Dies war eine sehr harte Woche…

…welche wir alle völlig erschöpft beenden, mit dem Resultat dass all unsere Kinder wie auch unsere Madrinas, einen (oder mehrere) Zahnarzttermine hatten. Seit dem letztem Sonntag fuhren wir täglich mit einer Gruppe Kindern in das Casa De Los Tres Mundos, wo sie von den Zahnärzten ohne Grenzen aus den USA behandelt wurden. Bis hin zu unserem letzten Kind, ja sogar alle Madrinas konnten sich von diesem wunderbaren Zahnärzte-Team die Zähne reparieren lassen. Für die meisten unserer Kinder war es die erste Begegnung mit einem Zahnarzt, also kann man sich vorstellen welch ein Desaster die Zahnärzte in diesen 45 Mündern vorfanden. Trotz aller Analgetikas welche unseren Kindern verarbreicht wurden, denke ich lieber nicht mehr an die verschiedenen Leidenswege zurück, welche oftmals einer niemals endenden Story glichen. Ich habe unsere Kinder ebenfalls zu den Eigriffen begleitet und sie dazu ermutigt, meine Daumen ganz fest zu drücken sobald sie Angst oder Schmerz verspüren. Inzwischen fühlen sich meine Daumen manchmal so an, als ob sie vom Winterschlaf überrascht worden wären, und manchmal so als ob sich tausende von Ameisen eine Schlacht liefern.
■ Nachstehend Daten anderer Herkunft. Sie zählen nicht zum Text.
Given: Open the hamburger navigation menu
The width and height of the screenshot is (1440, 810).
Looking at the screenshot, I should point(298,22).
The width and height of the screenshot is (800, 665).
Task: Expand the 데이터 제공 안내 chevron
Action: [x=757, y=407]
Ihre stummen Leiden prägten sich in mein Herz, und ihre Schreie verfolgten mich bis tief in die Nacht hinein. Noch nie in meinem Leben habe ich einen Freitag so sehnsüchtig erwartet wie diesen, denn nach und nach packte mich das Gefühl, mehr gelitten zu haben als all meine Kinder zusammen.
Die Behandlung war eine Sache, das grosse “Danach” eine ganz andere. So haben wir eine Woche Zwangsdiät verbracht, indem kiloweise Wassermelonen, x Liter Milch, sowie Schmerzmittel und Antibiotika unseren Speiseplan dominierten.
Trotz alledem will ich die umfangreiche und grossartige Arbeit dieses vortrefflichen Zahnärzte-Teams keinesfalls schmälern, denn die Schuld für das Leiden unserer Kinder kann keinesfalls ihnen zugeschoben werden. Die Zahnärzte haben lediglich versucht in Ordnung zu bringen, was sich infolge Mangel- und Fehlernährung, sowie fehlender Hygiene, seit Jahren aufgestaut hatte. An dieser Stelle geht ein gigantisches und “schmerzliches” DANKE an das New York University Dentistry Team für ihre hervorragende Arbeit, die liebevolle Betreuung, und das Verständnis welches sie uns jederzeit entgegen gebracht haben. Rachel, Chris, und Hannah schicken wir eine speziell tolle Knuddel-Umarmung, und ihr wisst ja: Unsere Kinder sind sehr mutig, und überhaupt nicht nachtragend, ;-).